Starting Over

My mother is 65 years old. She has always lived with someone else. She lived with family and then got married to my father. That was 45 years ago. They lived together for nearly 45 years.

When Dad died in March, Mom moved in with me, my husband, and our three children. She watched as her entire life, everything she worked for, everything she lived for, was erased before her eyes. She lost her soulmate. She lost her house and all her belongings. She was lost herself.

Tuesday she started a new chapter in her life. My mother moved into her very own apartment! See her smile!

I am helping her get back on her feet. I am making sure she has everything she needs. Together, her new life starts now.

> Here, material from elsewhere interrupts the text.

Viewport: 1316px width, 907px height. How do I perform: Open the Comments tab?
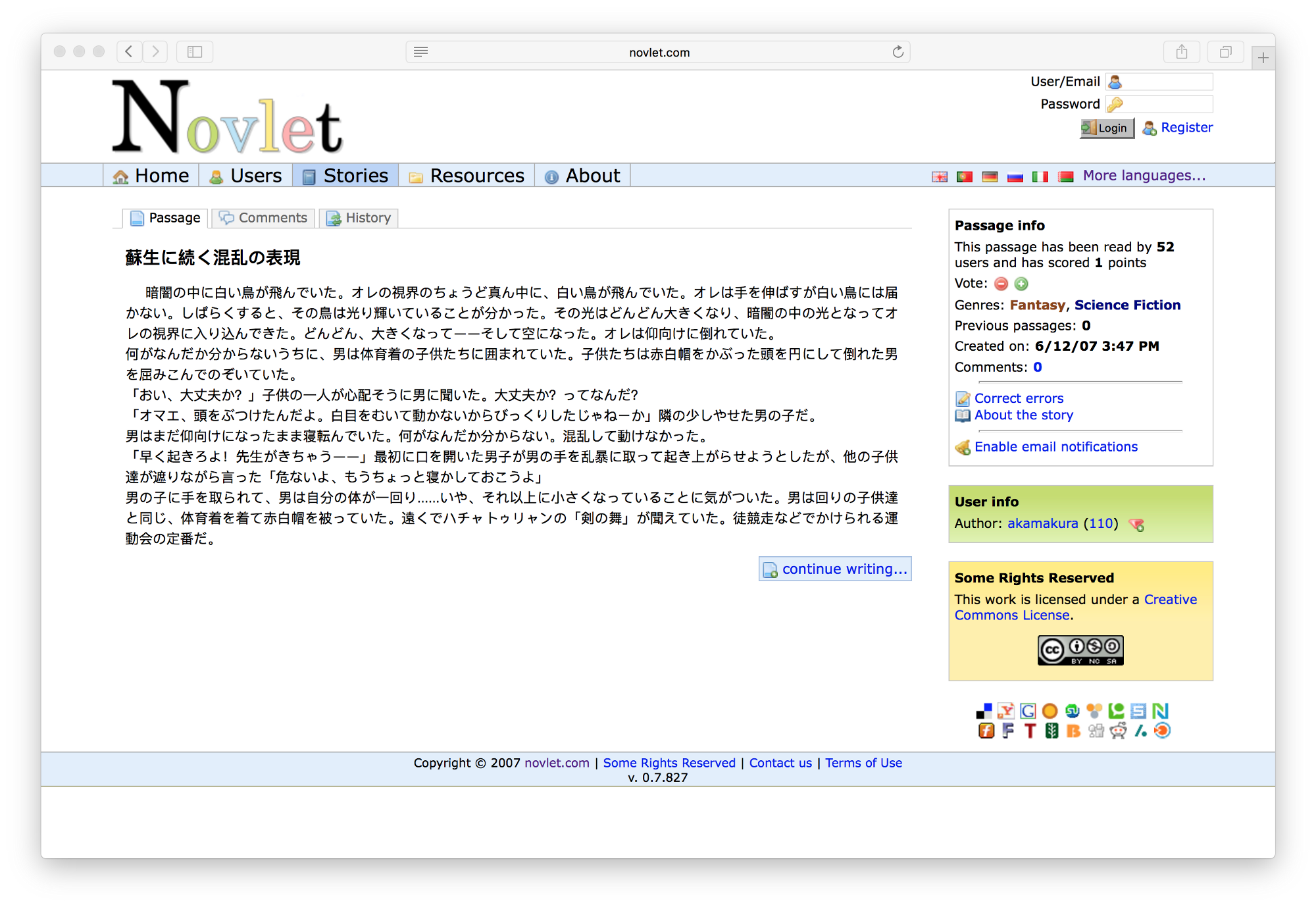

Naturally Kenzie and I had to check out the pool! The kids love her new apartment. Furniture is slowing going to be delivered but give it a few weeks and this place will feel like a home. Mom’s home.

This phase in life is a step forward for my mother. A little bit of independence and something to call her own. Good luck, Mom. I’ve got your back.

Don’t Let Them Know

I’m having a hard time pretending. I don’t have an option. I have to pretend everything is okay.

I can’t let the kids know I’m not okay. I can’t let my coworkers know I’m not okay. I can’t let my patients know I’m not okay.

I have to continue my life as if nothing has changed. I have to go to work and face coworkers like I’m the happy person they have come to expect. I have to give my patients and their families my all because my problems are not their concern in the least. I have to show the brave face to my kids because my hurt isn’t theirs to burden.

How does one go about this? How does a person tell their mind to stop having anxiety attacks?

I’m trying. It isn’t easy but I’m working on it.

In the mean time I’ll cuddle my kids while they’ll let me. I’ll snuggle my puppy as long as I can. I’ll help my mother build her life again.

I cannot guarantee I will be able to be the happy-go-lucky person I used to be but I can promise I’m trying.